**How to complete this task**
Without omitting anything, retype the data that follows.

**Data for analysis**

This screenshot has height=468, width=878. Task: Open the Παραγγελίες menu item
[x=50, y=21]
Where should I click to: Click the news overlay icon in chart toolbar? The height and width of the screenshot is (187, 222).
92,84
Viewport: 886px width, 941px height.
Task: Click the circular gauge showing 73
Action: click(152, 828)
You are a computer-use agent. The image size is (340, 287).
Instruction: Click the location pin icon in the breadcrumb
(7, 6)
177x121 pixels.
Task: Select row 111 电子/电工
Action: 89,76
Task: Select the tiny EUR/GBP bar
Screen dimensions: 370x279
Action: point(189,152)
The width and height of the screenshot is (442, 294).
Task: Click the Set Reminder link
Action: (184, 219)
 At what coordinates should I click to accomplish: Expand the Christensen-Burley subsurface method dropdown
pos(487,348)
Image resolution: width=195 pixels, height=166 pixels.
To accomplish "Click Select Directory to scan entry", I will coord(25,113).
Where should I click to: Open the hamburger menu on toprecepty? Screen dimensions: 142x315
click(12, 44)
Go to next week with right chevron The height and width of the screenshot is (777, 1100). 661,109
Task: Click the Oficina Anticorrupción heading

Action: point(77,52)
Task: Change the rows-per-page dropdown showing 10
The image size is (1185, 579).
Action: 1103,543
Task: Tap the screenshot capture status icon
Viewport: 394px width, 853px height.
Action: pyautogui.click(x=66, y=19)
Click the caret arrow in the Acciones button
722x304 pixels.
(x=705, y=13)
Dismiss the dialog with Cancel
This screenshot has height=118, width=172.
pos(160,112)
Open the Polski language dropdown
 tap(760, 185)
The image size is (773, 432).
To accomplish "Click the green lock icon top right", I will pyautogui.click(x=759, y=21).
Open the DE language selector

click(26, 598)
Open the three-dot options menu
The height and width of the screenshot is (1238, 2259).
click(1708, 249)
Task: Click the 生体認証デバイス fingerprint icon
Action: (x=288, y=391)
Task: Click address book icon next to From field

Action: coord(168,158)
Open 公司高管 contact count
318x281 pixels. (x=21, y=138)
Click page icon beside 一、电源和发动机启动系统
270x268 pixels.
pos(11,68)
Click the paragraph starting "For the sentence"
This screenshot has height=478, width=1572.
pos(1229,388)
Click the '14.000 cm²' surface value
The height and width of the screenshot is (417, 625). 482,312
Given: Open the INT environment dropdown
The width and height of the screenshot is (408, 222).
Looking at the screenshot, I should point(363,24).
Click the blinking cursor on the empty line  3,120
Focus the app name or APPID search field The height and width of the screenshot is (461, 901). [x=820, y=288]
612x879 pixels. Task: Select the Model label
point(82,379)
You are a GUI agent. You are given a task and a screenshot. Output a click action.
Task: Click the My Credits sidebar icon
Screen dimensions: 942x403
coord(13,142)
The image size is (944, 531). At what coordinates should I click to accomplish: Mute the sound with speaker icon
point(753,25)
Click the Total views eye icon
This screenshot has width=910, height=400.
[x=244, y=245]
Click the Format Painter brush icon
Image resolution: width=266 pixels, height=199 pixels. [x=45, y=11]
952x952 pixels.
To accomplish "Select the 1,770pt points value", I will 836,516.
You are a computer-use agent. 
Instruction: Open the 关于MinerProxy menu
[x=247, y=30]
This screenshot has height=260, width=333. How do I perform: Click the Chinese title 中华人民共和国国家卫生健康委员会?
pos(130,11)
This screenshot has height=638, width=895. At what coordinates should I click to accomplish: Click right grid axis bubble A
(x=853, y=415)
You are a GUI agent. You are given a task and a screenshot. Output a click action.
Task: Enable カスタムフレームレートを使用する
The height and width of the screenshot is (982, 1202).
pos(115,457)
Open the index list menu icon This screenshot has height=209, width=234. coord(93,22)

**Response**
This screenshot has height=468, width=878. Task: Open the Παραγγελίες menu item
[x=50, y=21]
Where should I click to: Click the news overlay icon in chart toolbar? The height and width of the screenshot is (187, 222).
92,84
Viewport: 886px width, 941px height.
Task: Click the circular gauge showing 73
Action: click(152, 828)
You are a computer-use agent. The image size is (340, 287).
Instruction: Click the location pin icon in the breadcrumb
(7, 6)
177x121 pixels.
Task: Select row 111 电子/电工
Action: 89,76
Task: Select the tiny EUR/GBP bar
Screen dimensions: 370x279
Action: point(189,152)
The width and height of the screenshot is (442, 294).
Task: Click the Set Reminder link
Action: (184, 219)
 At what coordinates should I click to accomplish: Expand the Christensen-Burley subsurface method dropdown
pos(487,348)
Image resolution: width=195 pixels, height=166 pixels.
To accomplish "Click Select Directory to scan entry", I will coord(25,113).
Where should I click to: Open the hamburger menu on toprecepty? Screen dimensions: 142x315
click(12, 44)
Go to next week with right chevron The height and width of the screenshot is (777, 1100). 661,109
Task: Click the Oficina Anticorrupción heading

Action: point(77,52)
Task: Change the rows-per-page dropdown showing 10
The image size is (1185, 579).
Action: 1103,543
Task: Tap the screenshot capture status icon
Viewport: 394px width, 853px height.
Action: pyautogui.click(x=66, y=19)
Click the caret arrow in the Acciones button
722x304 pixels.
(x=705, y=13)
Dismiss the dialog with Cancel
This screenshot has height=118, width=172.
pos(160,112)
Open the Polski language dropdown
 tap(760, 185)
The image size is (773, 432).
To accomplish "Click the green lock icon top right", I will pyautogui.click(x=759, y=21).
Open the DE language selector

click(26, 598)
Open the three-dot options menu
The height and width of the screenshot is (1238, 2259).
click(1708, 249)
Task: Click the 生体認証デバイス fingerprint icon
Action: (x=288, y=391)
Task: Click address book icon next to From field

Action: coord(168,158)
Open 公司高管 contact count
318x281 pixels. (x=21, y=138)
Click page icon beside 一、电源和发动机启动系统
270x268 pixels.
pos(11,68)
Click the paragraph starting "For the sentence"
This screenshot has height=478, width=1572.
pos(1229,388)
Click the '14.000 cm²' surface value
The height and width of the screenshot is (417, 625). 482,312
Given: Open the INT environment dropdown
The width and height of the screenshot is (408, 222).
Looking at the screenshot, I should point(363,24).
Click the blinking cursor on the empty line  3,120
Focus the app name or APPID search field The height and width of the screenshot is (461, 901). [x=820, y=288]
612x879 pixels. Task: Select the Model label
point(82,379)
You are a GUI agent. You are given a task and a screenshot. Output a click action.
Task: Click the My Credits sidebar icon
Screen dimensions: 942x403
coord(13,142)
The image size is (944, 531). At what coordinates should I click to accomplish: Mute the sound with speaker icon
point(753,25)
Click the Total views eye icon
This screenshot has width=910, height=400.
[x=244, y=245]
Click the Format Painter brush icon
Image resolution: width=266 pixels, height=199 pixels. [x=45, y=11]
952x952 pixels.
To accomplish "Select the 1,770pt points value", I will 836,516.
You are a computer-use agent. 
Instruction: Open the 关于MinerProxy menu
[x=247, y=30]
This screenshot has height=260, width=333. How do I perform: Click the Chinese title 中华人民共和国国家卫生健康委员会?
pos(130,11)
This screenshot has height=638, width=895. At what coordinates should I click to accomplish: Click right grid axis bubble A
(x=853, y=415)
You are a GUI agent. You are given a task and a screenshot. Output a click action.
Task: Enable カスタムフレームレートを使用する
The height and width of the screenshot is (982, 1202).
pos(115,457)
Open the index list menu icon This screenshot has height=209, width=234. coord(93,22)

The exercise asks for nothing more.